During 2006, we successfully integrated Marconi into our operations, including reaching expected profitability, said Svanberg. We also recently announced the acquisition of Redback Networks in a move to further enhance our strong all-IP offering.

Svanberg said the focus has been on all-IP and multimedia services, with high capacity routers being the key here. The Redback acquisition closed on January 25, and has given the Swedish company access to over 800 engineers in Silicon Valley, and accelerates our relationships with fixed-line operators.

Svanberg believes that the supply chain of the Marconi assets will show steady positive development over the year as more production is moved to low-cost countries and bottlenecks are removed. He pointed out that on the revenues from services are 30%, and that Ericsson is now responsible for 100 million subscribers on 100 networks that it is running.

The good news was reinforced by the impressive financial performance of Ericsson’s mobile handset joint venture. Indeed, the fourth-quarter performance at Sony Ericsson Mobile Communications AB was so strong that it beat Samsung Electronics into third place in terms of market value.

For the fourth quarter, net profit at the joint venture rose 144% to 447m euros ($578m) from 144m euros ($186m) in the year-ago quarter. Sales rose 60% to 3.78bn euros ($4.89bn). London, UK-based Sony Ericsson said it shipped 26 million phones during the fourth quarter and 74.8 million devices during 2006.

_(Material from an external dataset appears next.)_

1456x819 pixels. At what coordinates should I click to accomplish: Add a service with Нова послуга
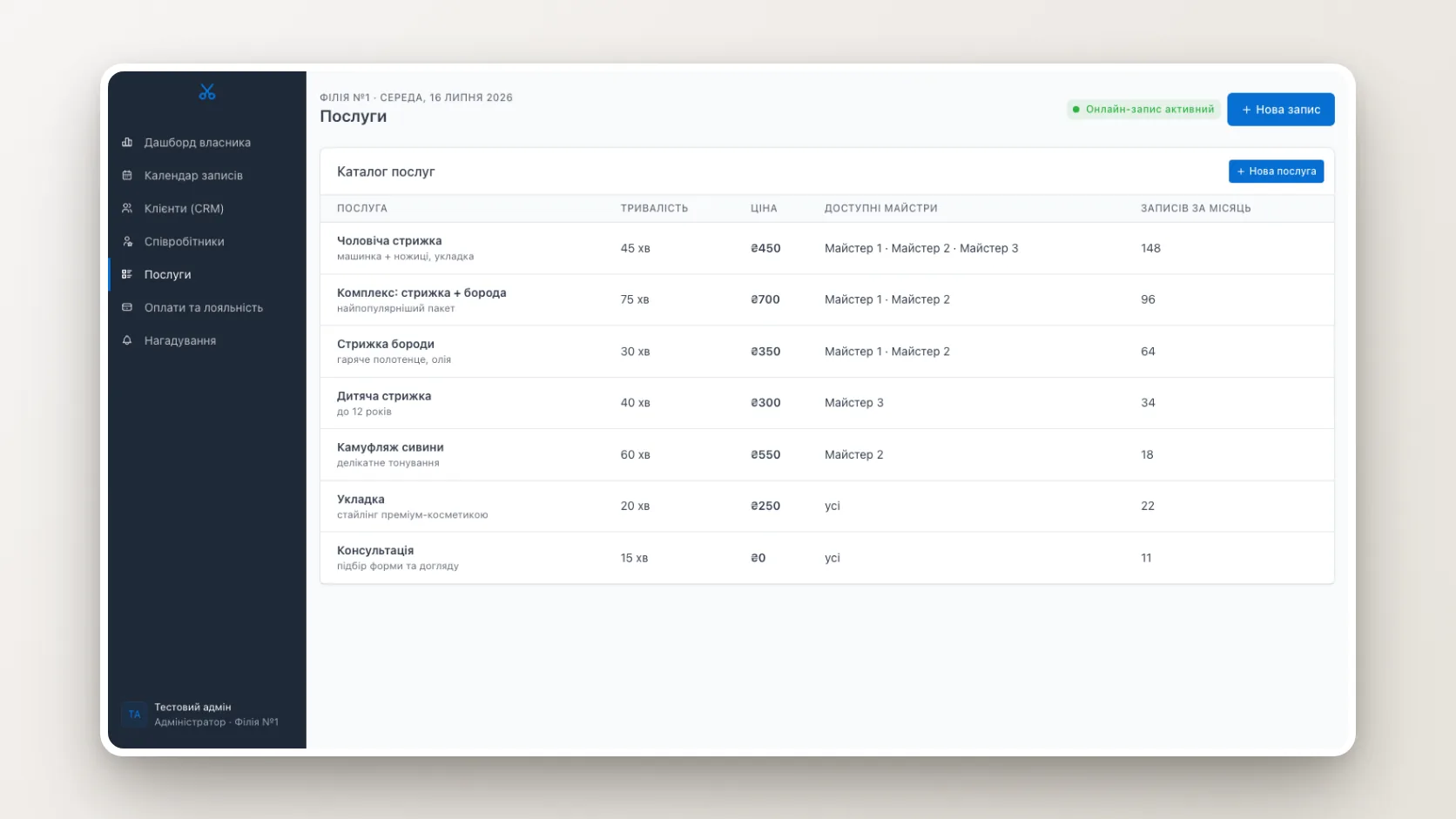pos(1276,171)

But the market had been waiting for a sting in the tail and it reacted in typical fashion when Svanberg predicted mid-single digit market growth for 2007. The market believed this was a weakening in its outlook statement, as it has previously forecast moderate growth in 2007.

Consequentially, Ericsson’s ADS shares on the Nasdaq fell 6.38% to $36.82 on Friday.

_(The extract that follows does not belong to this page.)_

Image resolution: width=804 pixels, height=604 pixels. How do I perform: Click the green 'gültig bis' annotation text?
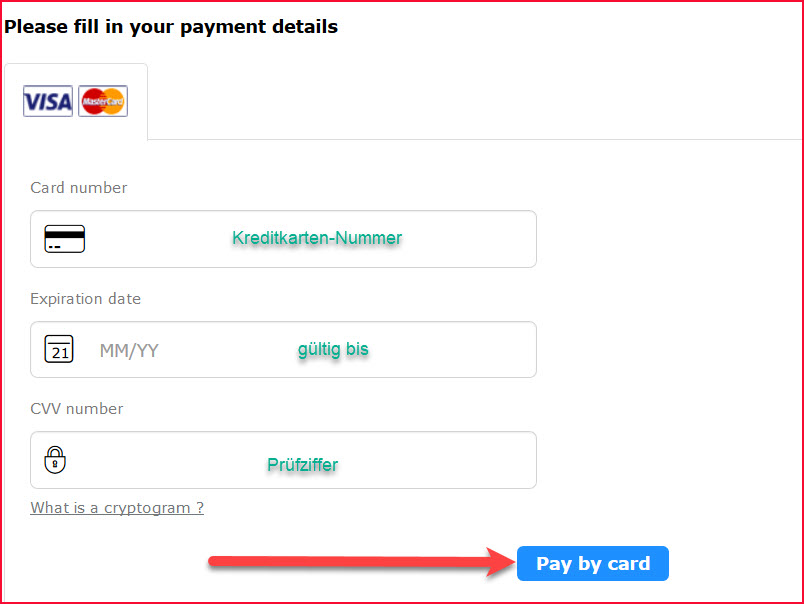(333, 349)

Yet Svanberg was well aware of these market fears, and effectively blamed the poor performance at his rivals for lowering his outlook. The newly merged Alcatel-Lucent SA recently warned of a fourth quarter net loss on sales down 15.8% to $4.25bn euros ($5.7bn). Meanwhile, Nokia Corp and Siemens AG are pressing ahead with the merger of their networking business, despite the 420m euro ($555m) bribery scandal at Siemens. Growth at Nokia’s network business had fallen to 12% in the last quarter.

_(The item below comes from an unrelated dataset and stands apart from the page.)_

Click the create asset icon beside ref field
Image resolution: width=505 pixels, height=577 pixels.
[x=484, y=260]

We are gaining market share faster than we thought, and we are seeing weaker players losing market share faster than we thought, said Svanberg. We expect 2007 to show similar growth for 2006, but we changed our guidance to single mid digits which is a much better representation of where we see the market growing.

An upbeat Svanberg told reporters that Ericsson had 40% of the market for supplying GSM mobile equipment, and has 35% market share for 3G networks based on WCDMA/HSPA technology.